Agende uma Sessão de Diagnóstico de Riscos. Vamos analisar sua estrutura atual de equipe e parcerias e garantir que você esteja construindo seu sucesso da forma mais segura e inteligente possível.
Perguntas Frequentes sobre “Pejotização” e Contratação (FAQ)
1. Ter um contrato de prestação de serviços PJ me protege de um processo trabalhista?
Não necessariamente. A Justiça do Trabalho segue o princípio da “primazia da realidade”. Isso significa que a realidade do dia a dia da relação de trabalho vale mais do que o que está escrito no contrato. Se na prática os critérios de vínculo empregatício (subordinação, habitualidade, etc.) estiverem presentes, o contrato PJ pode ser descaracterizado e o vínculo reconhecido.
2. Quais são os 4 critérios que a Justiça usa para definir um vínculo de emprego?
Os quatro critérios são: Pessoalidade (o serviço deve ser prestado por uma pessoa específica), Habitualidade (o trabalho não é esporádico, tem continuidade), Onerosidade (existe pagamento de salário ou remuneração fixa) e, o mais importante, Subordinação (existência de um chefe que dirige, fiscaliza e pune).
3. É ilegal contratar outro médico ou dentista como PJ?

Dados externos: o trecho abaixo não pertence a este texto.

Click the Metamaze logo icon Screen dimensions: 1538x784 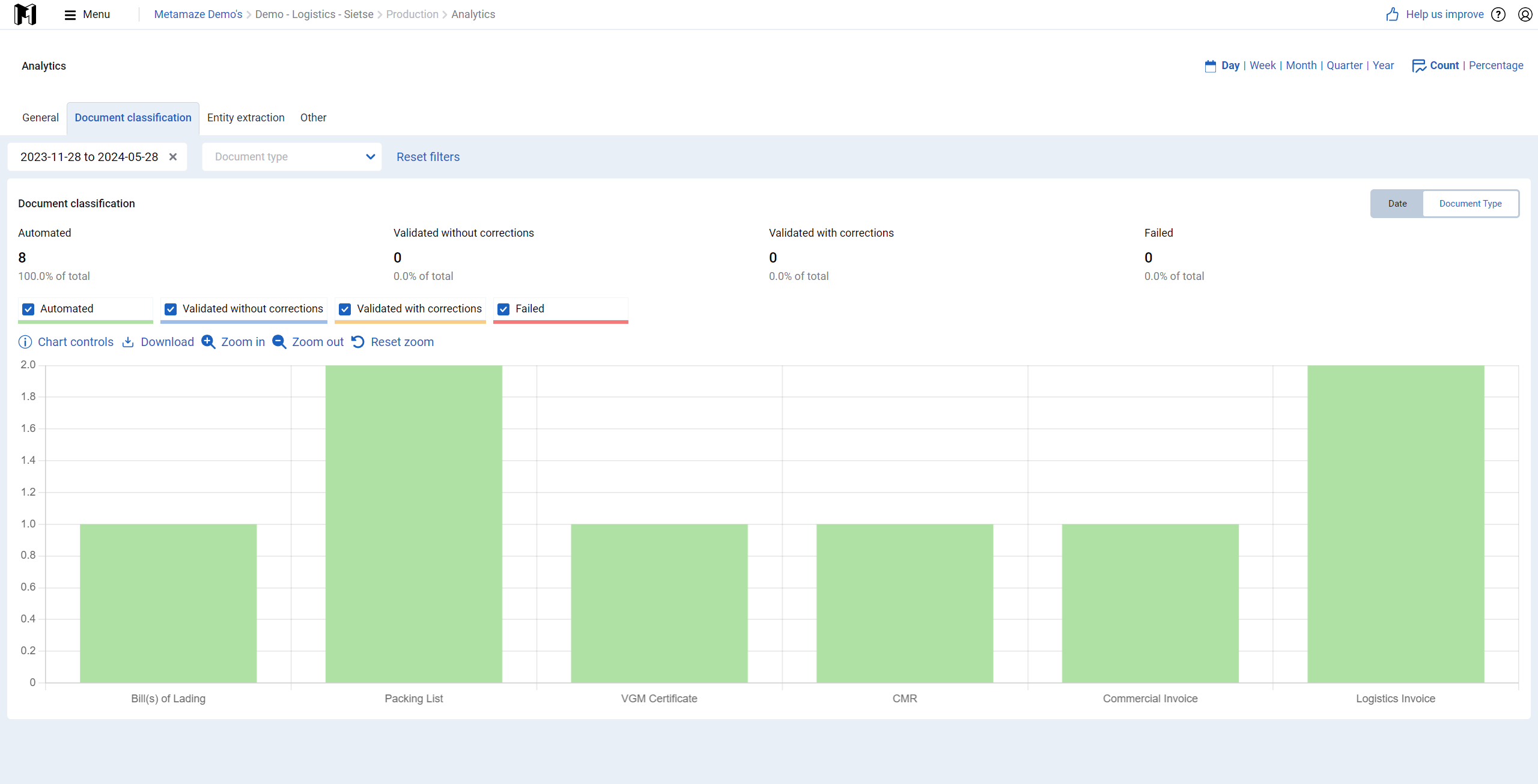click(25, 14)
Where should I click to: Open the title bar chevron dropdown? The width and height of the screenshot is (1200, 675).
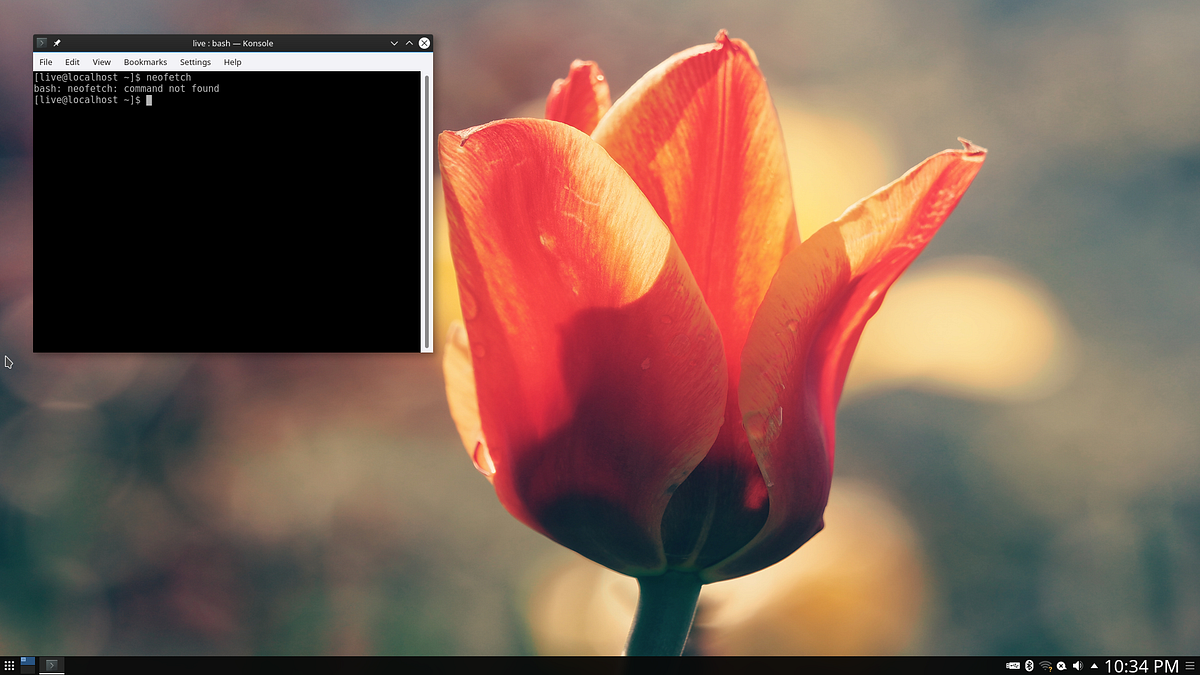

Não, desde que a relação seja uma parceria genuína e não um emprego disfarçado. Se o colega PJ tem autonomia de agenda, atende seus próprios pacientes (ou recebe por produção variável), não tem obrigação de cumprir horários fixos e não é tratado como um subordinado, a relação PJ x PJ é perfeitamente legal e comum na área da saúde.
4. Qual a forma 100% segura de contratar uma secretária para minha clínica?
Para funções de apoio que exigem cumprimento de horários, recebimento de ordens e continuidade (como secretárias, recepcionistas, ASB/TSB), a única forma 100% segura e legal é o registro em carteira, via CLT (Consolidação das Leis do Trabalho).
5. A “economia” com a pejotização realmente vale a pena?
O risco financeiro anula completamente a aparente economia. Um único processo trabalhista que reconheça o vínculo pode gerar uma dívida retroativa de 5 anos que supera, em muito, toda a “economia” feita com os encargos. É uma aposta de altíssimo risco que pode comprometer a saúde financeira e até a existência da clínica.